In den letzten Folgen wurde kurz dargelegt, dass es für die Anfänge des Islam keine belastbaren zeitgenössischen Zeugnisse gibt und dieser sich erst gegen Ende des 8. und im 9. Jahrhundert aus der koranischen Bewegung heraus als neue Religion gebildet hat. Der Koran war ursprünglich keine islamische Schrift, sondern dokumentiert ein frühes syrisches und arabisches Christentum. Die intensiven Bezüge zu biblischen und apokryphen Schriften, zu anderen religiösen Traditionen und die Nutzung spätantiker Literatur macht es zwingend anzunehmen, dass er nicht in nomadischem Umfeld, sondern in urbanen Ballungsräumen entstanden ist. Die wenigen noch greifbaren Indizien weisen auf die Großstadt Merw und das benachbarte Baktrien hin.

4.53 Merw als Heimat der koranischen Bewegung

Die noch greifbaren Hinweise sprechen dafür, dass in der großen Stadt Merw, Zentrum der Margiana und benachbart zu Baktrien – über lange Epochen alle in einer Verwaltungseinheit verbunden –, die Ursprünge der koranischen Sprüche zu suchen sind. In dieser Region kamen viele Einflüsse zusammen: Neben hellenistischen Vorstellungen waren die syrische Sprache und Kultur sehr stark vertreten; im Christentum war die Kirchen- und Liturgiesprache das Ostsyrische, bald aber kam es auch zu mittelpersischen Übersetzungen biblischer Bücher und liturgischer Texte. Daneben war weiterhin der Zoroastrismus verbreitet; noch recht spät soll der Zand, eine kommentierende Zusammenfassung der zoroastrischen Traditionen, hier zusammengestellt worden sein. Auch scheint der Manichäismus hier viele Anhänger gefunden zu haben.
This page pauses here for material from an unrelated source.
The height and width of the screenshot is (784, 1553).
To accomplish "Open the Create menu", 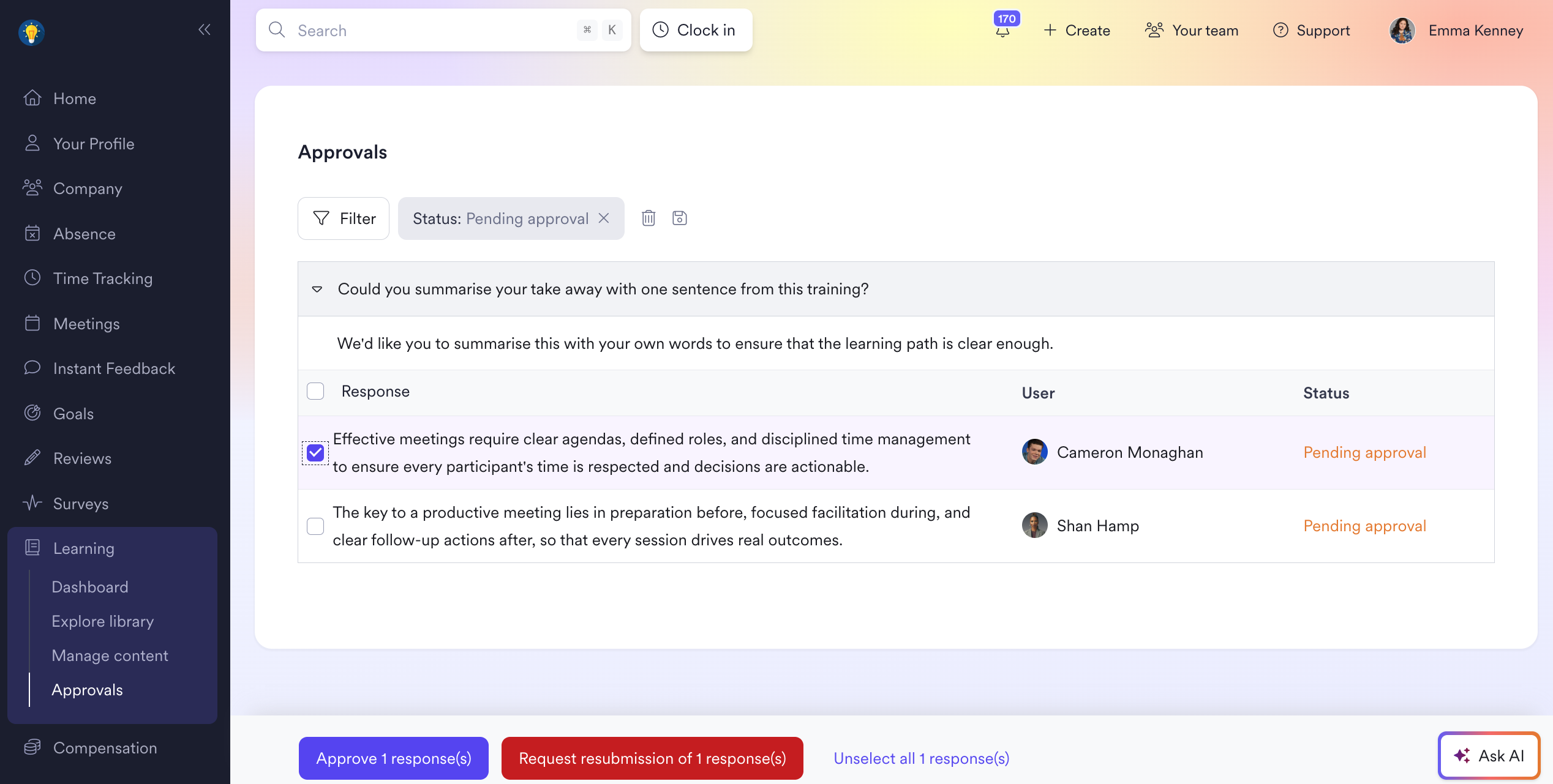I will point(1077,31).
Sehr stark war auch der Einfluss des Buddhismus, der über die Seidenstraße gekommen war, in diesem Raum, von woher sich auch dessen Einflüsse auf den Koran und den frühen Islam, wie sie von Markus Groß festgestellt wurden, erklären lassen.[2]

Wenn auch eine Missionstätigkeit des Apostels Thomas in den Bereich der Legende gehört, war doch das Christentum hier sehr früh vertreten. Spätere Legenden in sogdischer Sprache – wahrscheinlich war Samarkand ein Zentrum der sogdischen Christen – berichten „über die Missionierung der Stadt Merw durch Bischof Bar Shabba“ irgendwann in früher sassanidischer Zeit.[3]

Die koranische Theologie und Christologie legen nahe, dass hier ein vornizenisches syrisches Christentum mit sehr starker Betonung des Alten Testaments und im Besitz des Diatessarons viele Anhänger hatte. Diese war wohl zunächst in Gruppen im Reich Arabiya in Mesopotamien so vertreten worden, die dann im Gefolge von Deportationen unter den Sassaniden (z.B. Mitte des 3. Jahrhunderts n.Chr. aus Hattra, der Hauptstadt von Arabiya) in diese Region verpflanzt worden waren.

Die Mehrheit der Christen dieses Raums aber gehörte z.Zt. der Entstehung des Koran wohl der großen ostsyrischen (fälschlich „nestorianisch“ genannten) Kirche an; seit 553 n.Chr. war Merw Bischofssitz und dem Katholikos in der sassanidischen Hauptstadt Seleukia-Ktesiphon verbunden. Man kann vielleicht annehmen, dass vor Errichtung eines Bischofssitzes das syrische Christentum in Merw noch weithin in einer vor-hierarchischen Verfassung war, wohl stark vom Mönchtum geprägt. Hat die Errichtung einer kirchlichen Hierarchie – und damit verbunden der Theologie der syrischen Großkirche – in der Mitte des 6. Jahrhunderts überhaupt erst dazu geführt, dass die „Altgläubigen“ diese Entwicklung ablehnten und sich separierten? Dies wäre gut möglich, lässt sich aber bisher nicht nachweisen.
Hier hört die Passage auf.